The Hungarian equivalent of the Magi (the Three Kings) is "Háromkirályok." Grammatically it's a most interesting construction because it goes back to a time when Hungarian still used the plural form of a noun following a number. Today if you talk about three kings in Hungarian you simply say "three king – három király." Another such word, also with religious meaning, is "All Saints," which in Hungarian is "Mindenszentek." Again there is the final -k indicating the plural form.
Well, after this little linguistic detour, let's talk about the three politicians–Haider, Fico, and Orbán–whom Pál Tamás, a sociologist, calls in an article in Népszabadság the Magi and the "managers of populism." We are talking about three neighboring states with a long common history where not only the citiscapes are similar but where the people's culture and mentality are very close as well. The pioneer marketing manager of populism was Jörg Haider of Austria who died about a month ago in a car accident. Tamás writes that an early Haider poster proclaimed: "Vienna will not be Chicago!" A new poster of another right radical party reads: "Vienna will not be Istanbul!" The homepage of the same party touts "Popular Representation instead of EU-traitors!" And the majority of Austrians under the age of thirty voted for these radical parties at the last elections. According to Tamás perhaps Austrian democracy is not yet in danger but liberalism, modernism, Atlantism are.

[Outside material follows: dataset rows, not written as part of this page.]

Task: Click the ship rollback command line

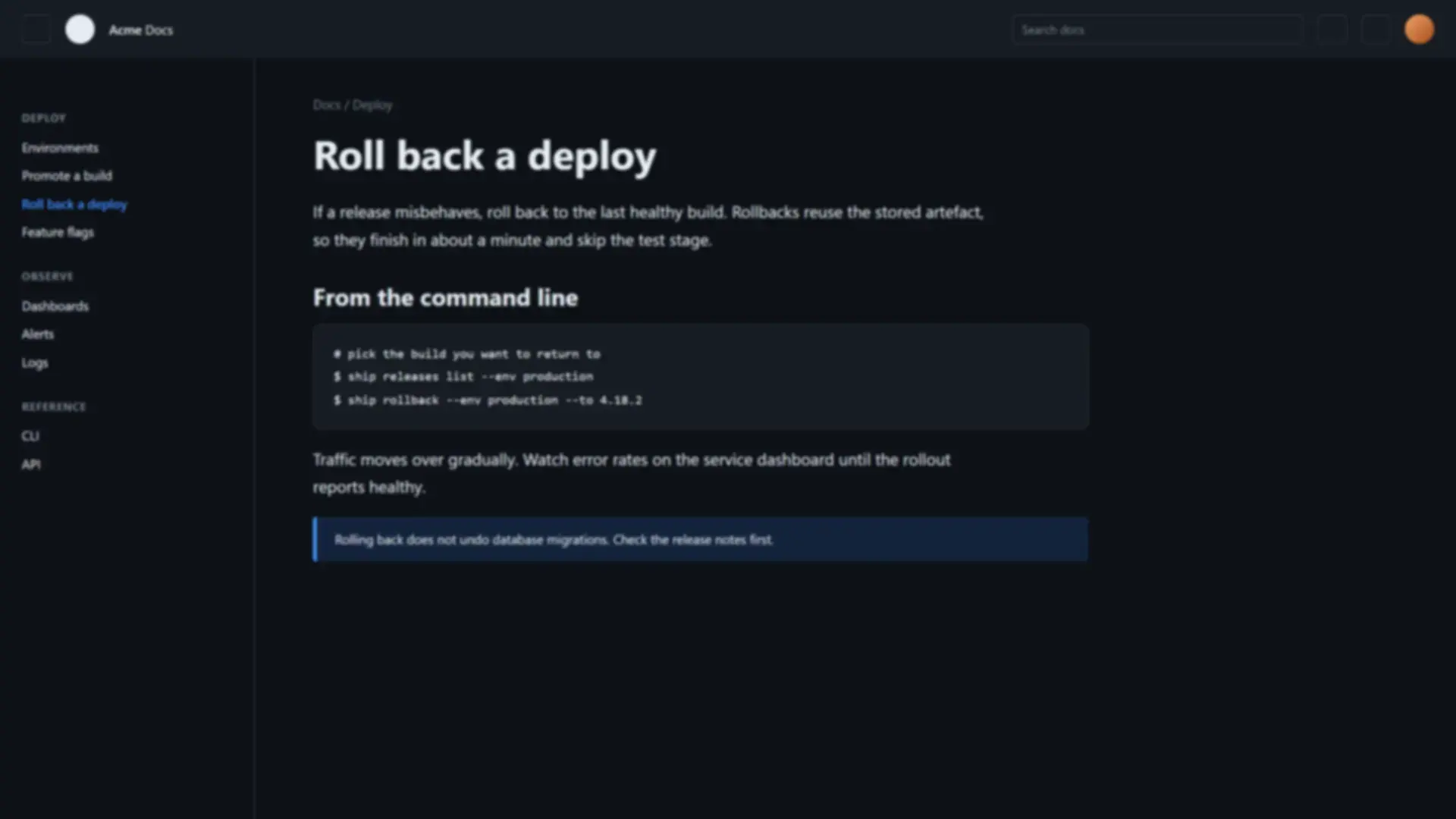Action: coord(488,400)
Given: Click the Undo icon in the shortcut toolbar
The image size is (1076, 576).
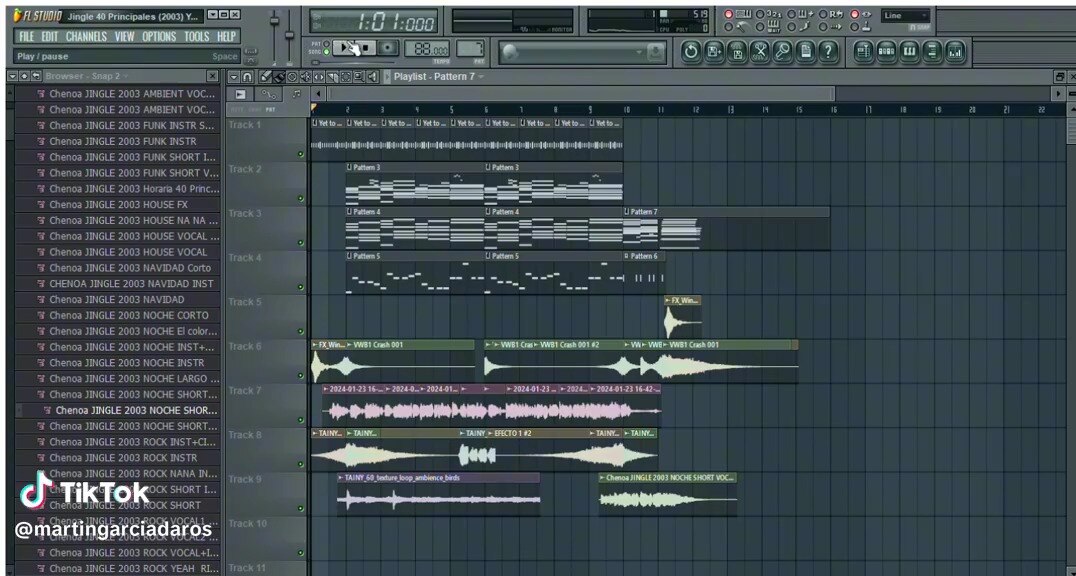Looking at the screenshot, I should coord(692,51).
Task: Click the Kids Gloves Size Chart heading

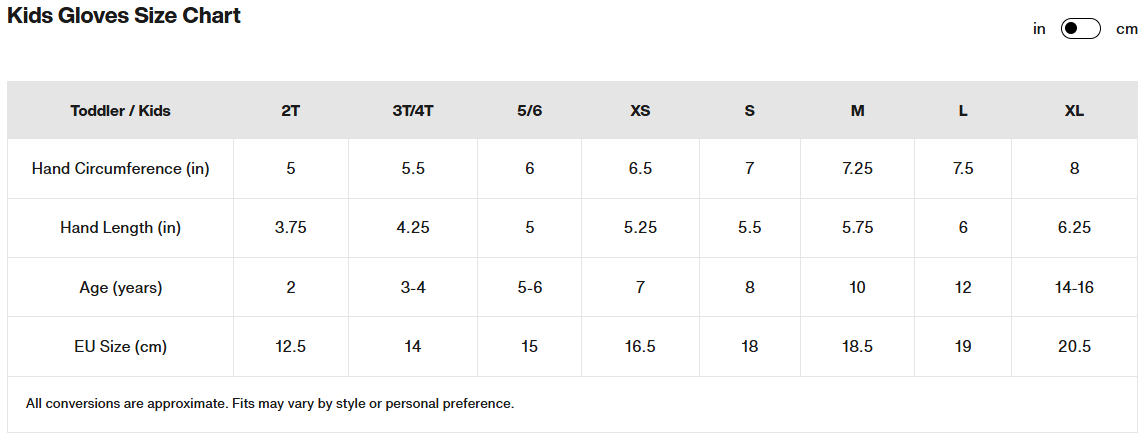Action: pyautogui.click(x=124, y=15)
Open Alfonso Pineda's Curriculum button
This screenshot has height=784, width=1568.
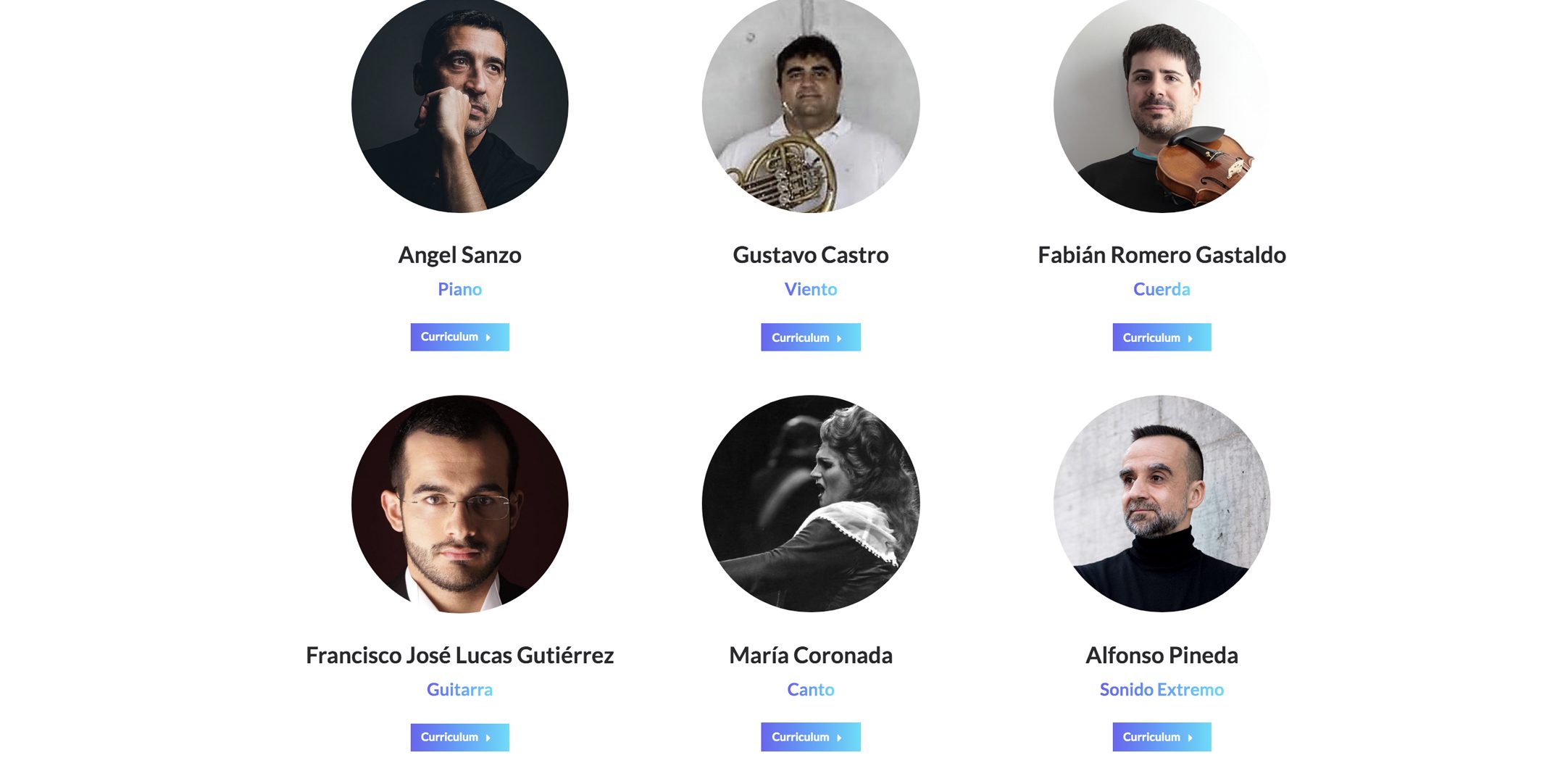1162,737
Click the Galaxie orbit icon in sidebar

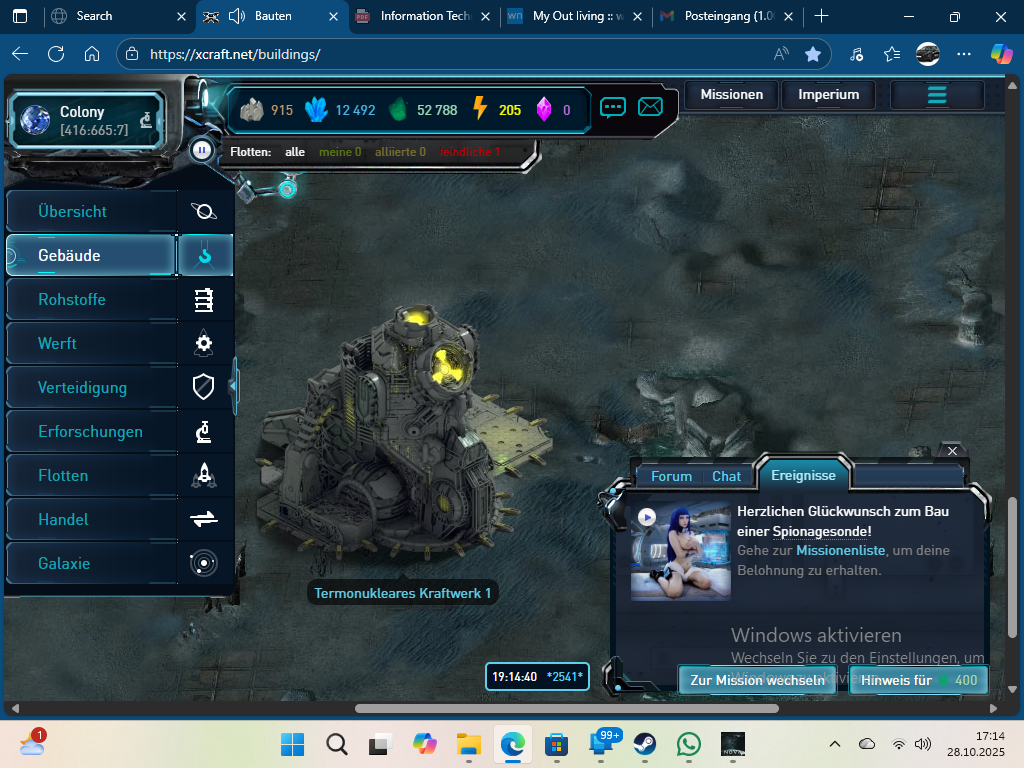204,564
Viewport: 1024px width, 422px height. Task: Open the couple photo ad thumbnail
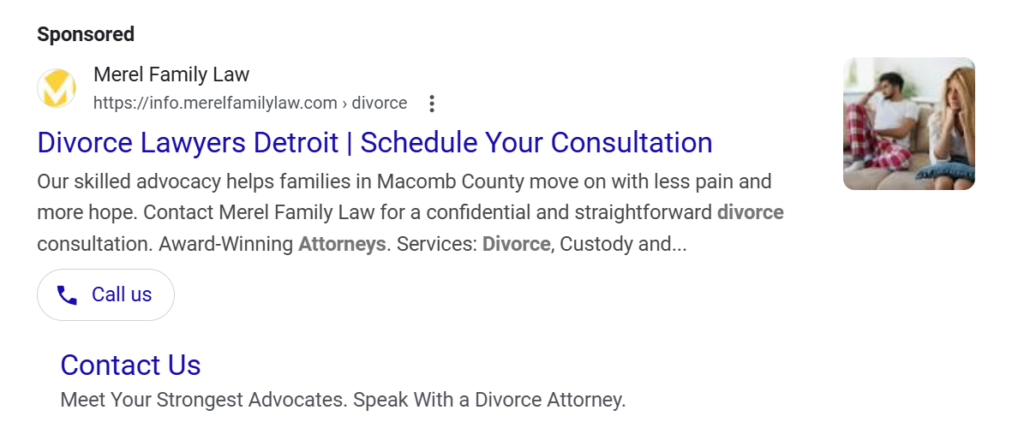point(908,123)

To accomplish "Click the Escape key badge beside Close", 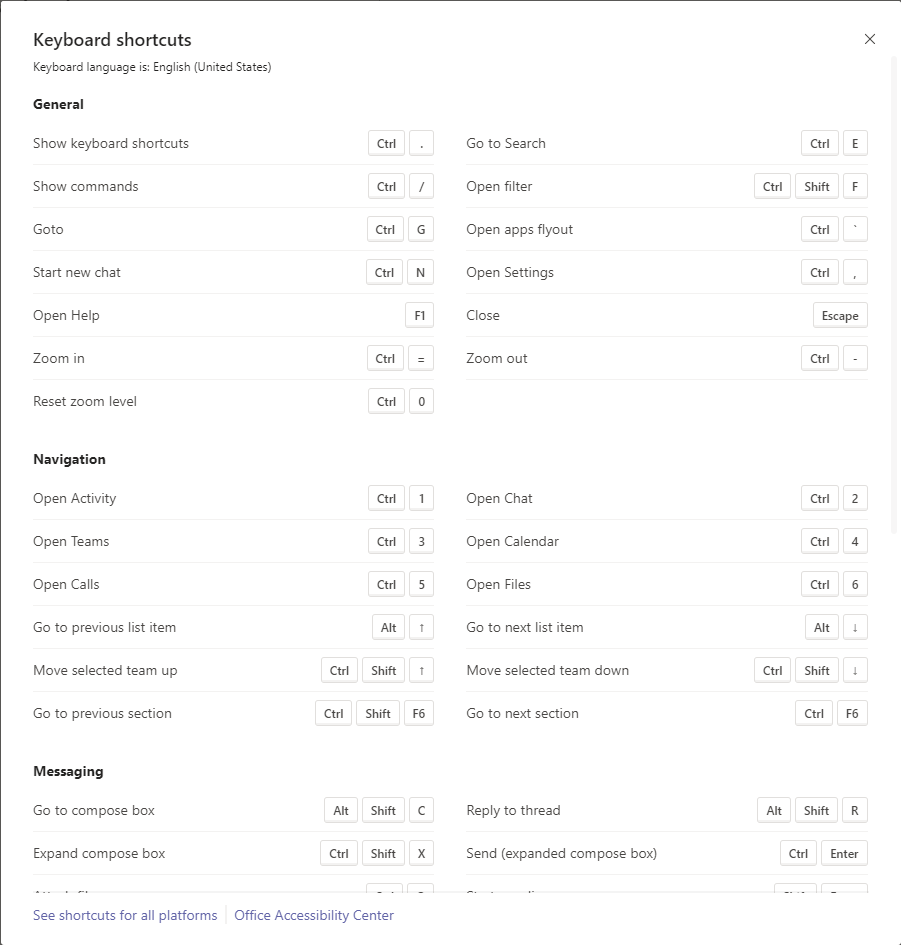I will (840, 315).
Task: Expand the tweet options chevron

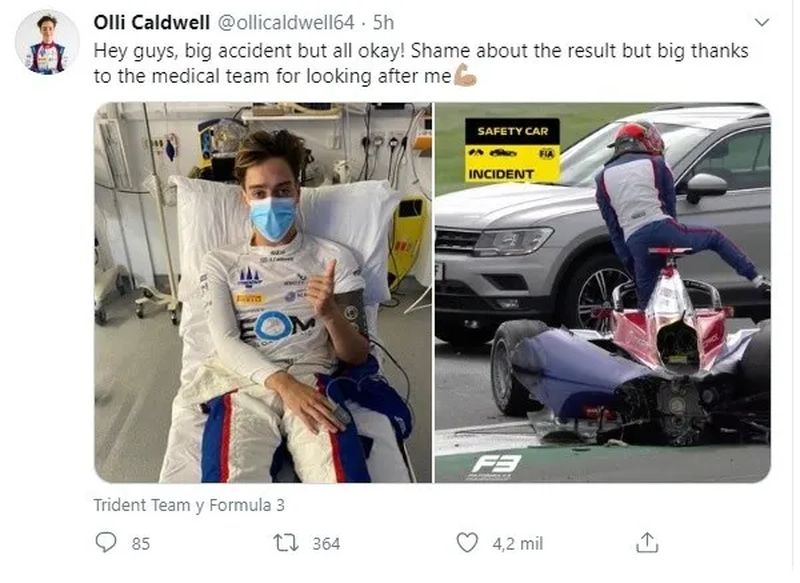Action: click(x=762, y=22)
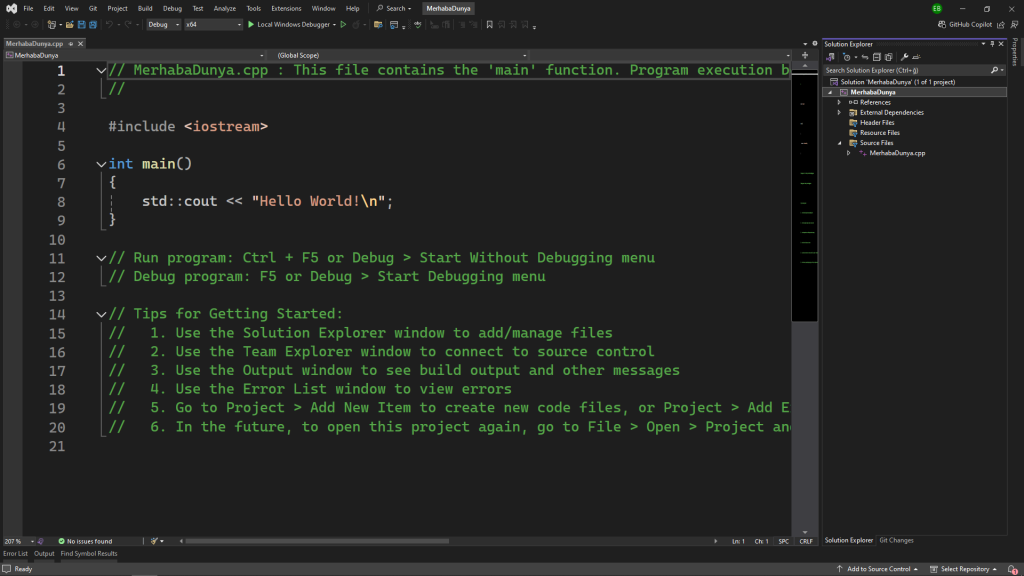1024x576 pixels.
Task: Click the Show All Files icon in Solution Explorer
Action: 887,57
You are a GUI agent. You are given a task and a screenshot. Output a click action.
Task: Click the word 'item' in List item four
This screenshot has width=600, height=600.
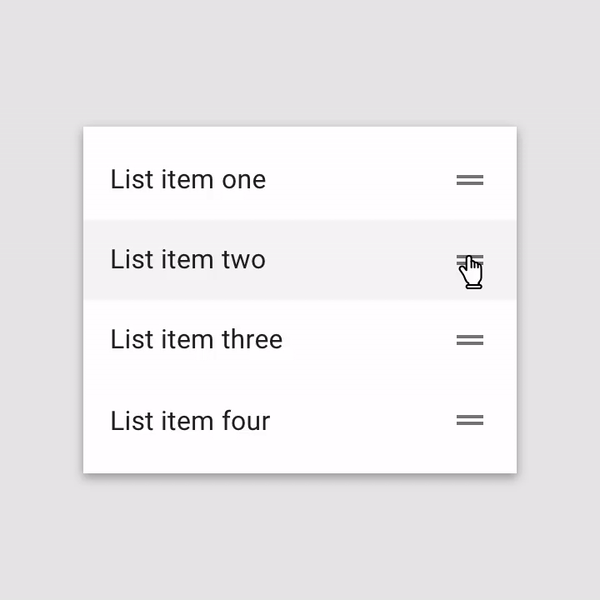pyautogui.click(x=187, y=421)
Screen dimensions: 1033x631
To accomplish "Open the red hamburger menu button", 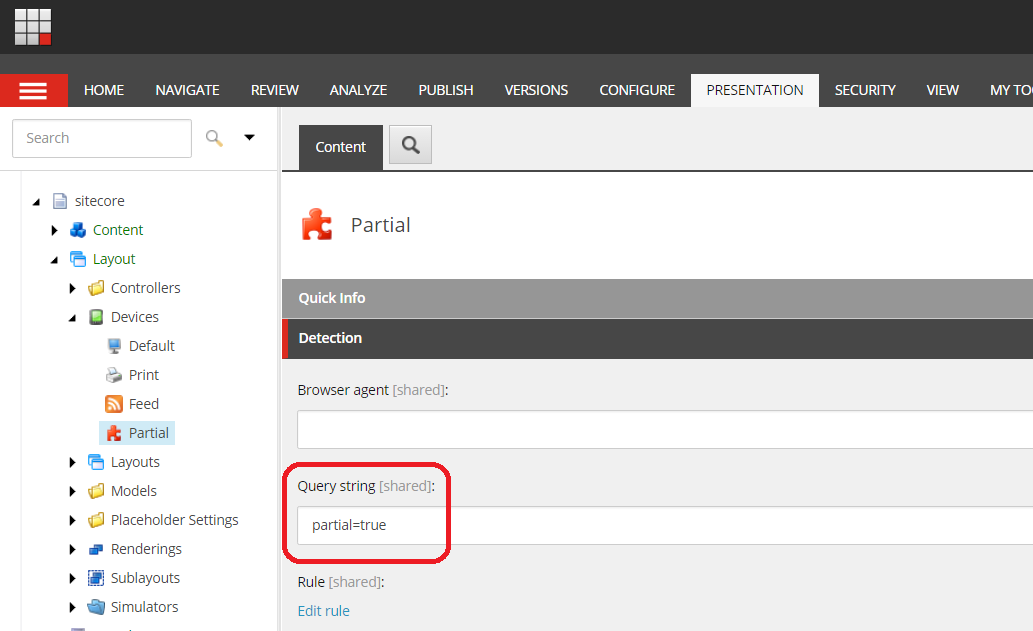I will pyautogui.click(x=34, y=90).
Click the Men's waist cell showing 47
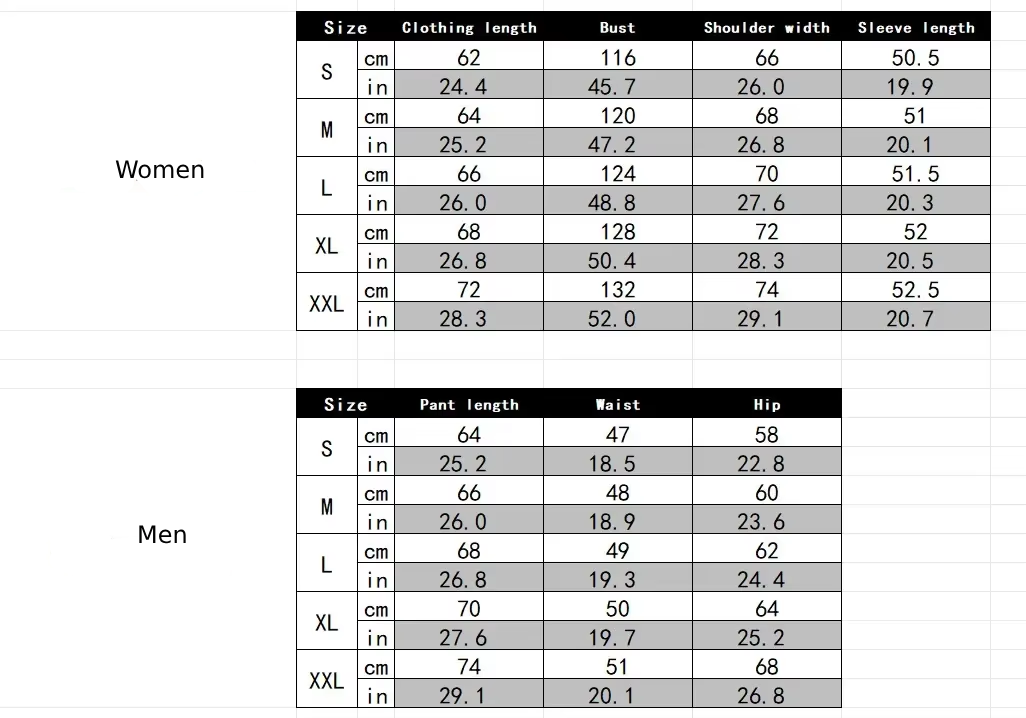Image resolution: width=1026 pixels, height=718 pixels. click(617, 435)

Tamás contends that Haider had to be satisfied with a position at the far-right because the more "elegant" positions, moderate right and left, were already occupied. In Slovakia and Hungary the situation was different. In Slovakia there was a serious vacuum on the left, while in Hungary the vacuum was on the right. Fico became a "social democrat" and Orbán quickly abandoned his left liberal position to become the spokesman of the right. Tamás argues with some justification that if the situation had been reversed today we would find Fico as the head of the right and Orbán as the head of a socialist party. For these populists ideology doesn't really matter. They are not principled, they want power, and they move where there is opportunity. Although these politicians don't have ideological commitments and their sole aim is to garner as many votes as possible, eventually "they become the captives of their own rhetoric."
At the beginning of his career Haider tried to make deals with the moderate right, but it soon became clear that those people didn't want anything to do with him. So he moved farther and farther to the right and eventually became the persona of an extreme right ideology.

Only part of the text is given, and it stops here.